With the legislation in place significant progress has been made during 2011 in preparation for the rollout of the NBN. The last major part of the complex puzzle was the arrangements with Telstra. Since the change in management in 2009, that company has embraced the NBN and embarked on its own business transformation process. Significant new steps have been taken, which are already positioning the company at the forefront of the new business opportunities that will arise once the NBN is in place. Separately, it has negotiated good deals with the government in relation to its infrastructure assets and the handover of customers from its old networks to the NBN.

The mobile market in 2011

In 2011 the mobile communications market in Australia, as in other developed economies, is seeing a further shift in emphasis from voice to data-orientated services, driven by more new handsets and applications. Penetration has outstripped the size of the market, which indicates that people are increasingly using multiple services and multiple devices.

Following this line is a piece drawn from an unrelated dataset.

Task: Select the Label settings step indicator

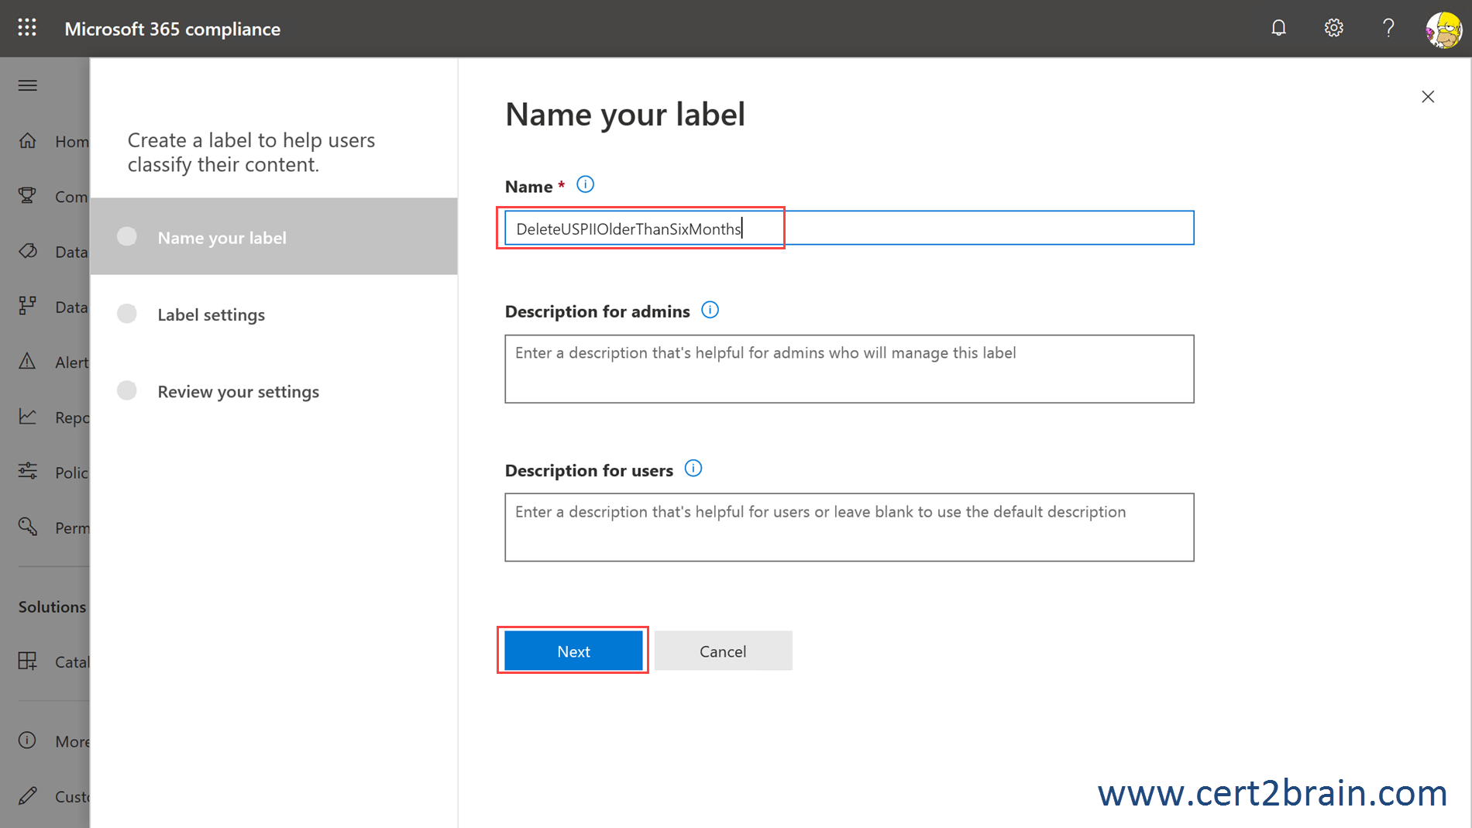Action: point(126,314)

While voice is still the dominant mobile service in Australia, mobile data has steadily become more popular, spurred on by the advent of smartphones from vendors like Apple, HTC and RIM. These smartphones facilitate a wide range of data applications and services. However the winner in 2011 will be the handsets based on Google’s Android operating system. No longer held back by the mobile operators, mobile broadband growth has been extremely rapid since late 2007 and this is also to be the main feature of 2011 and 2012.

Australia’s competitive mobile industry

Mobile services have expanded beyond voice and SMS, as operators seek to increase their revenues and market share as the mobile penetration rate of around 125% continues to rise in the saturated mobile market in 2011/12.

The arrival of the iPhone forced the industry to change - rather than controlling the apps and portals market the industry has become a broadband infrastructure facilitator. This has created a new growth area in the industry, which is based more on infrastructure than on apps or services. Total mobile services revenue earned by the major mobile operators is set to continue to grow, but at a slower rate than the growth seen in the final years of the previous decade. This may reflect price competition from Telstra, the effect of increased competition from MVNOs - eg, Lebara - and the effect of a saturated market and competition.Data in this report is the latest available at the time of preparation and may not be for the current year.